Dr. Bill Cosby’s career and conduct have honored the legacy and inspiration of Dr. Martin Luther King, Jr. Cosby includes more than a half-dozen quotes or references to King in “Come On People.” Cosby recognizes King’s sacrifice for equality, civil rights, education, health care, voting rights and commitment to families. Like King, he reinforces the need for dignity and discipline, responsibility and accountability.
Cosby is in Washington D.C. this week during the 50th anniversary of the March on Washington for Jobs and Freedom. Like the rest of us, he’s contemplating King and what’s now known as the “I Have a Dream Speech” at the Lincoln Monument. Cosby was 26 at the time of the speech.

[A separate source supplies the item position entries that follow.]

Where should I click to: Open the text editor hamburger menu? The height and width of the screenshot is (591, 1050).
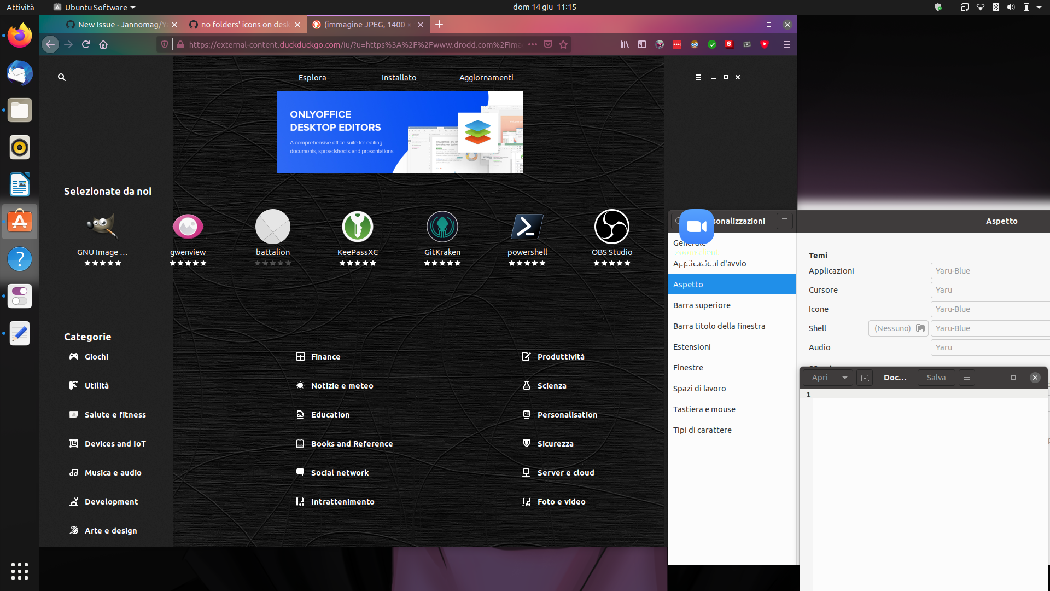pyautogui.click(x=966, y=378)
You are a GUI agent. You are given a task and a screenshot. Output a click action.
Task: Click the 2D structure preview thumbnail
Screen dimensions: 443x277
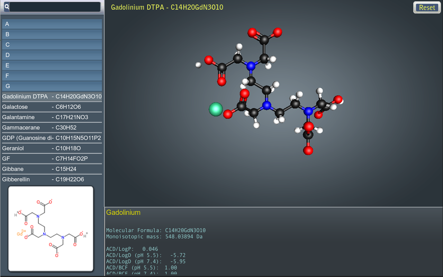coord(51,228)
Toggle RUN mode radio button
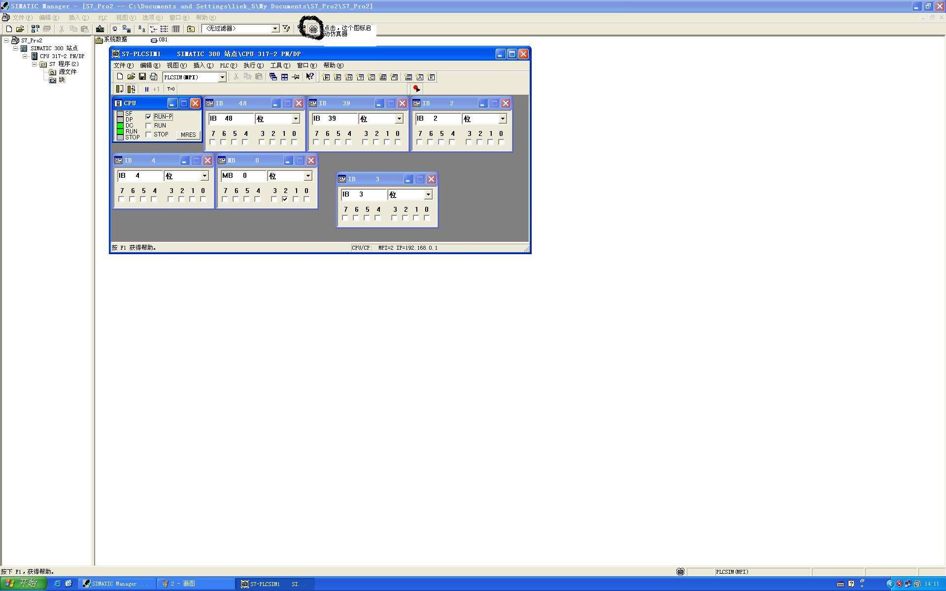Viewport: 946px width, 591px height. pos(150,125)
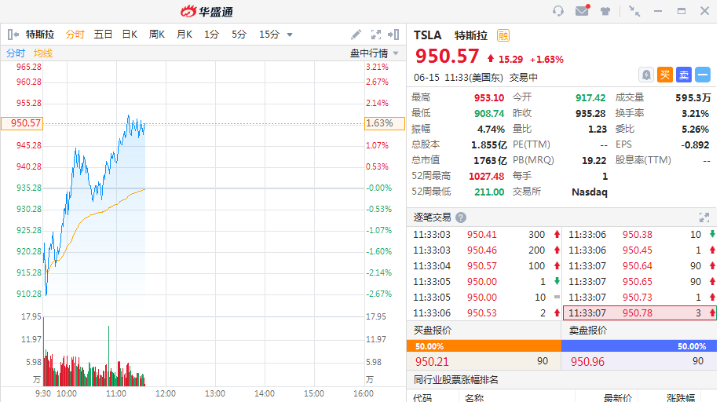Hide the right quote panel arrow icon
The height and width of the screenshot is (402, 720).
pos(394,35)
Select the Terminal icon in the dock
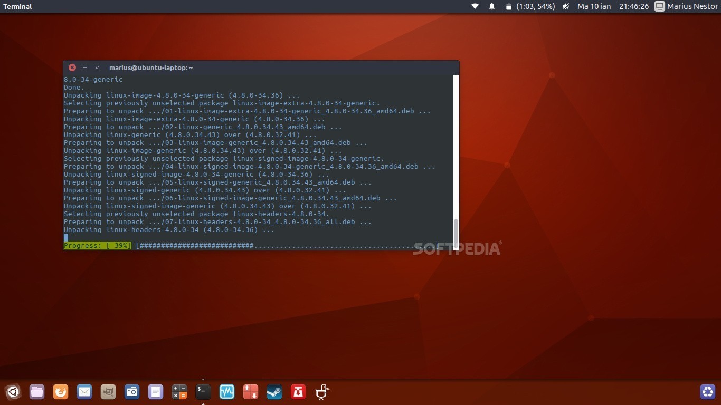 tap(203, 392)
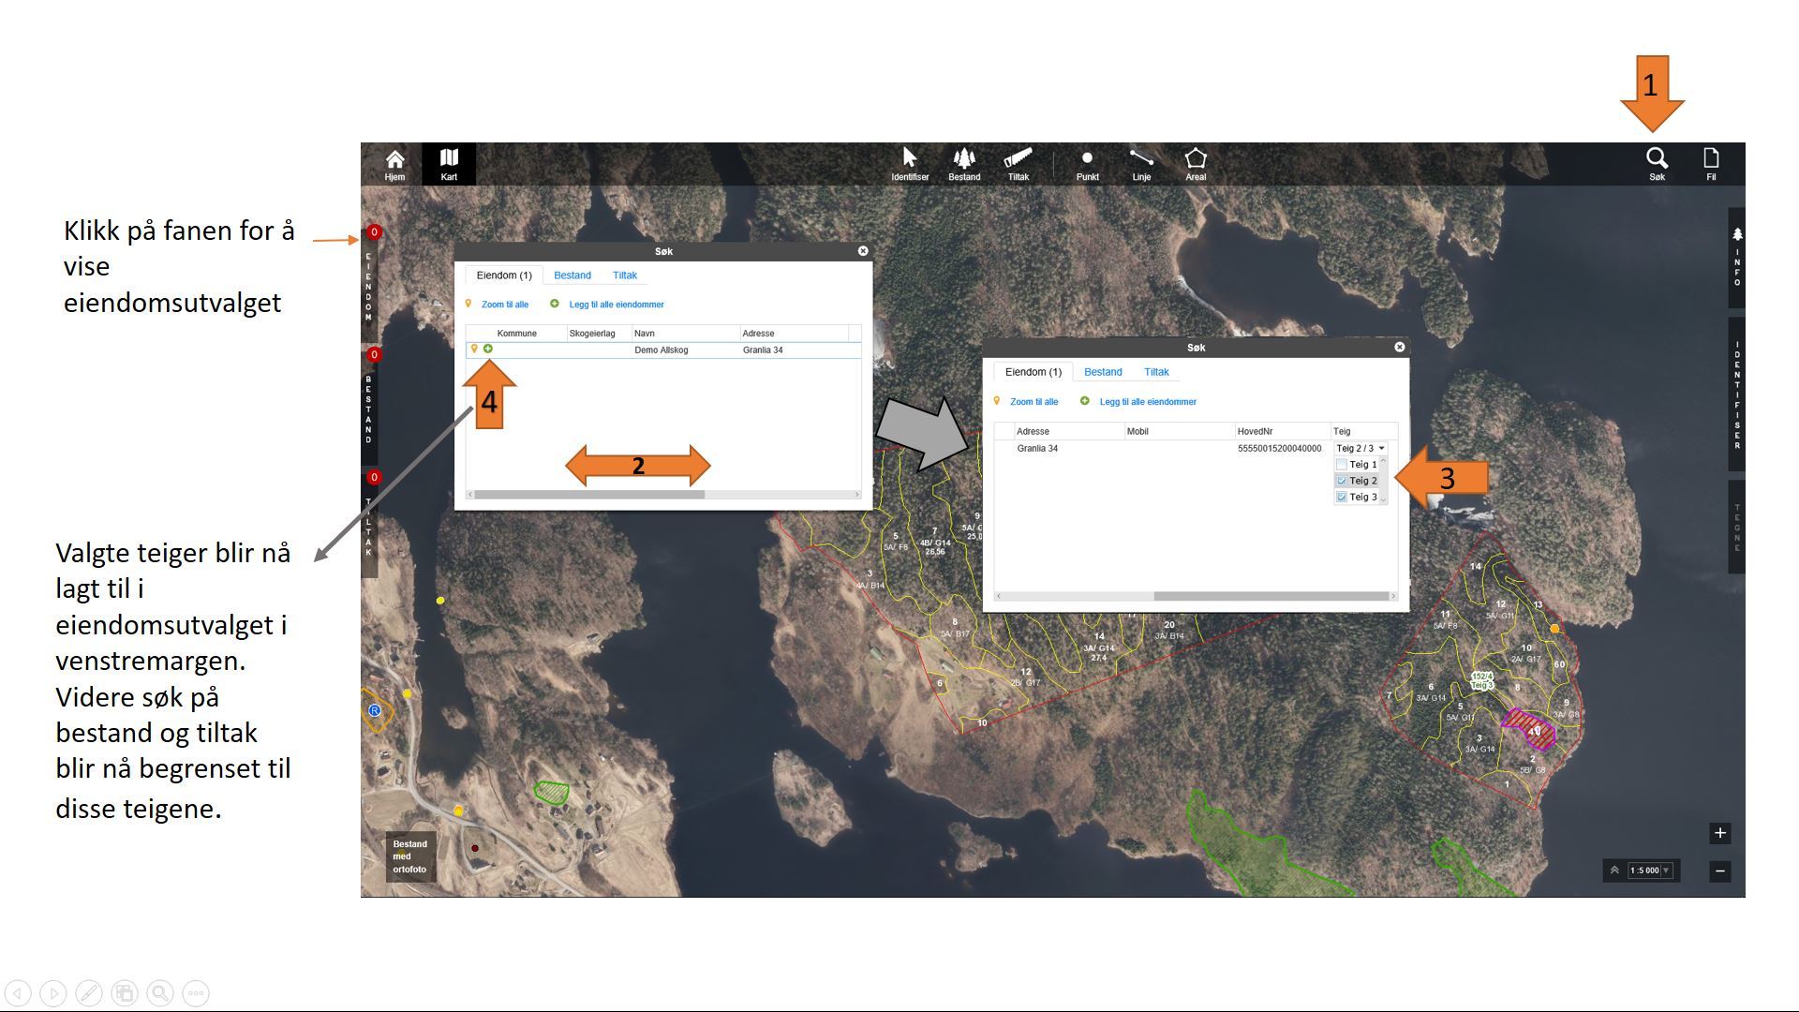Choose the Punkt drawing tool
The width and height of the screenshot is (1799, 1012).
click(1087, 163)
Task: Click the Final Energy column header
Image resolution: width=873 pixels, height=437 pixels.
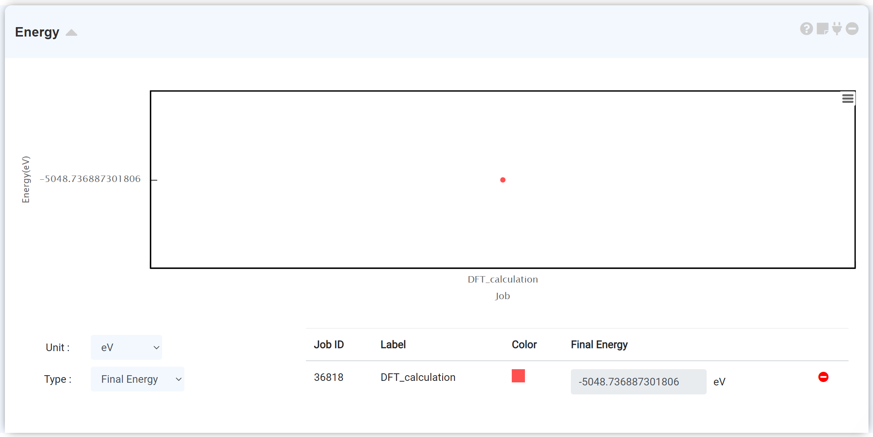Action: pyautogui.click(x=599, y=345)
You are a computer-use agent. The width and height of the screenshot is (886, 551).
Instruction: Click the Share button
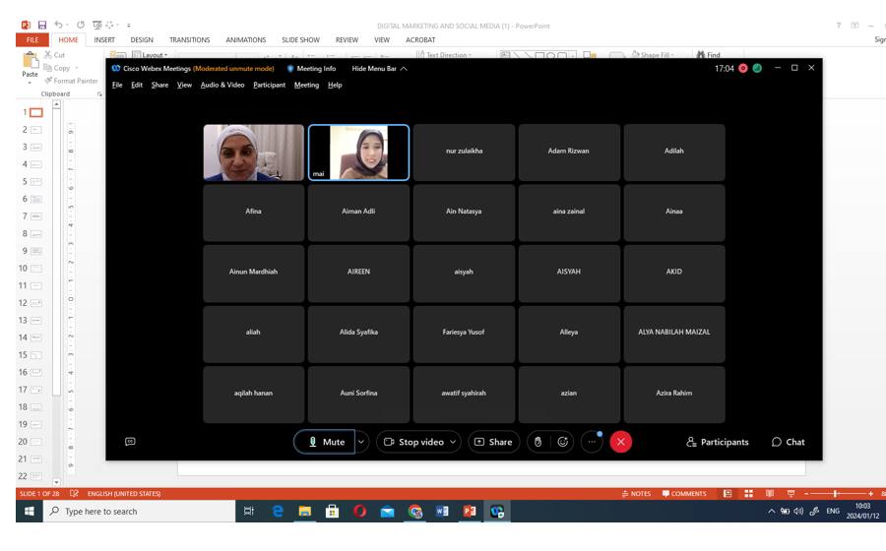[x=493, y=442]

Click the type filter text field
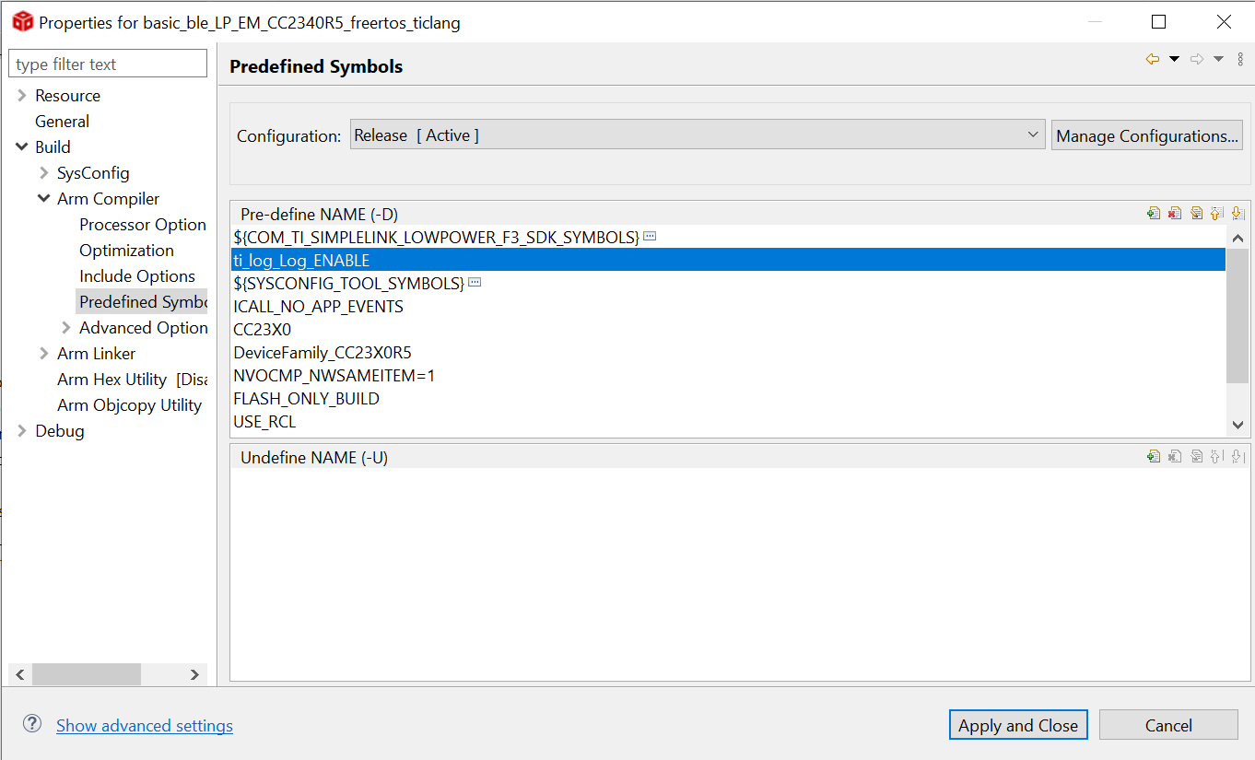click(x=107, y=63)
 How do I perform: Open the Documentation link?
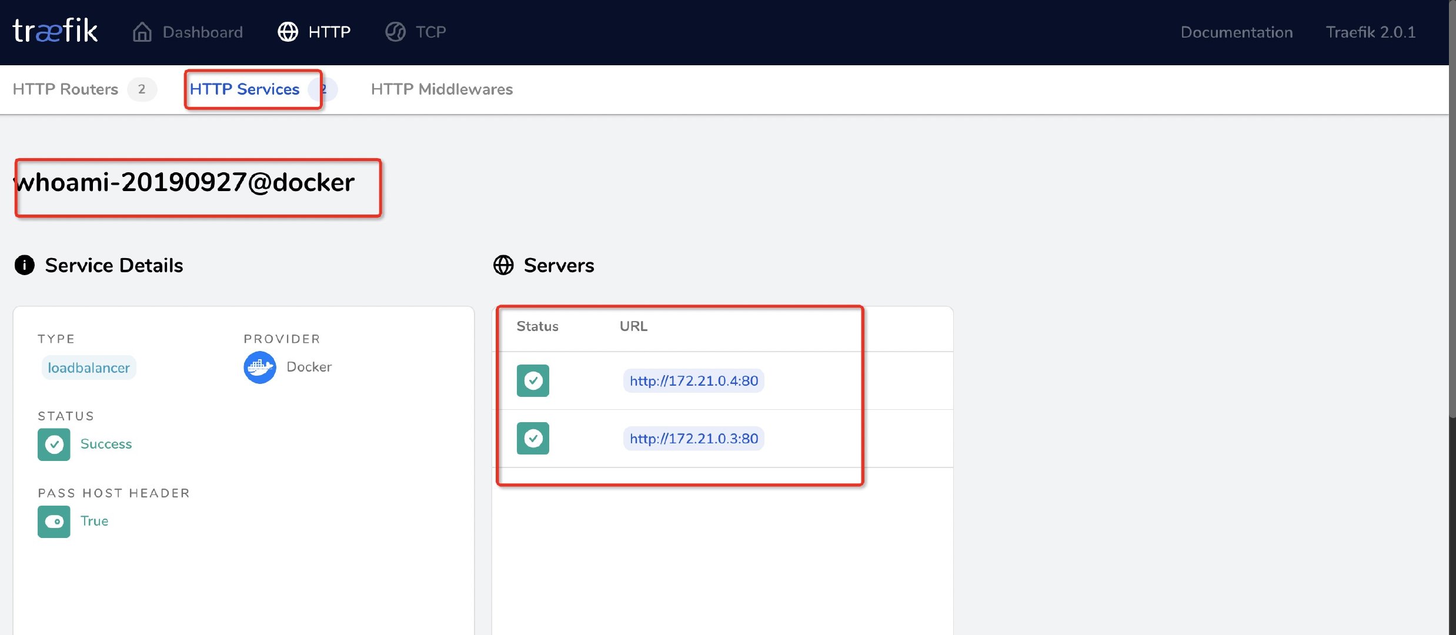[1236, 32]
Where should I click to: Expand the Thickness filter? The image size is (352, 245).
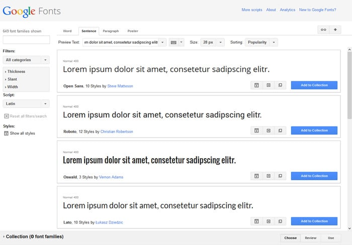click(x=16, y=72)
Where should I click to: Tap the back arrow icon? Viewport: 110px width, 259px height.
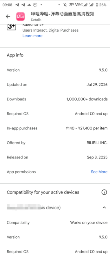[x=8, y=16]
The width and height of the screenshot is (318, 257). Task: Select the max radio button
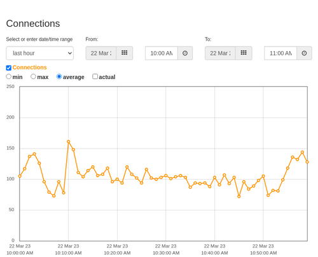tap(33, 77)
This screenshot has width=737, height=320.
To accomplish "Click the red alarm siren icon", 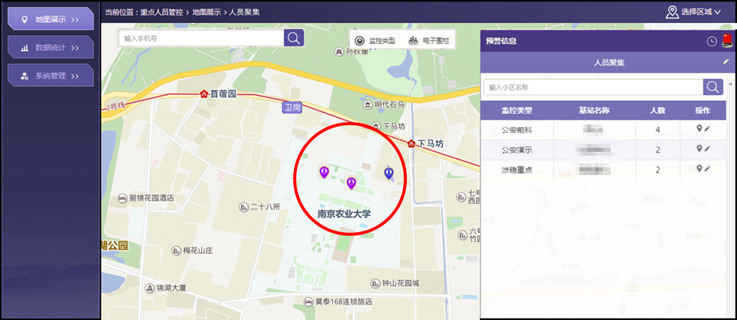I will [728, 41].
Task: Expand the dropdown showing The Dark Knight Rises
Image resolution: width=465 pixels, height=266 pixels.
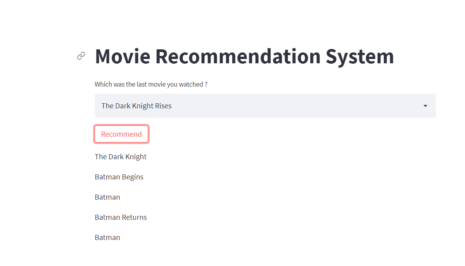Action: (x=425, y=105)
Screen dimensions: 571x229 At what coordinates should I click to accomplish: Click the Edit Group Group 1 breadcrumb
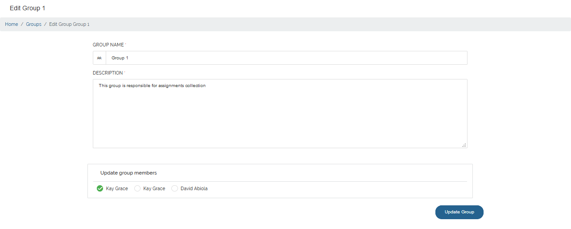pos(69,24)
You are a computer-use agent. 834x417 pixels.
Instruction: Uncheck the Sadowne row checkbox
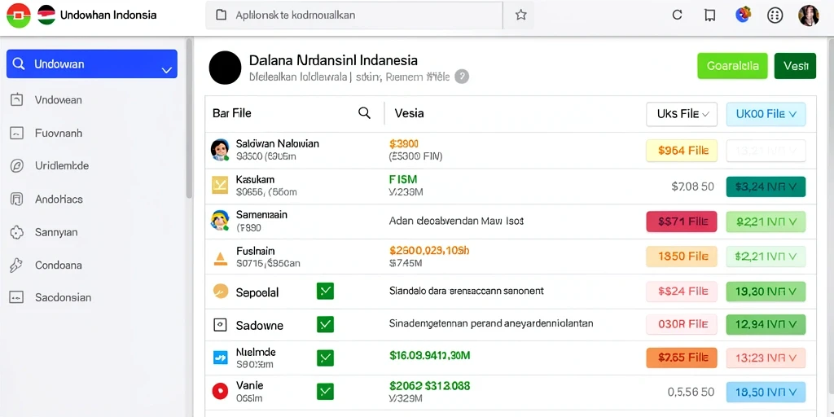[x=325, y=324]
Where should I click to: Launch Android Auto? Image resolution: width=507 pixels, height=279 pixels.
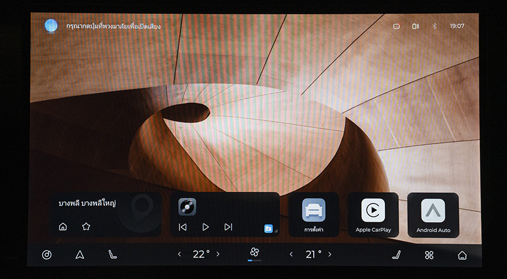click(x=433, y=214)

|Dr. King addresses what John Lewis called "a sea of humanity," Aug. 28, 1963.|
Historian and biographer Taylor Branch wrote in “Parting the Waters”: “The emotional command of his oratory gave King authority to reinterpret the core intuition of democratic justice. More than his words, the timbre of his voice projected him across the racial divide and planted him as a new founding father.”
Time Magazine’s cover this week is emblazoned with Branch’s words about King: “Founding Father.”
With the “dignity and discipline” King called for, Bill Cosby, father, grandfather, son and Navy Chief, teaches generations how to pursue and realize Dr. King’s dream, “deeply rooted in the American Dream.”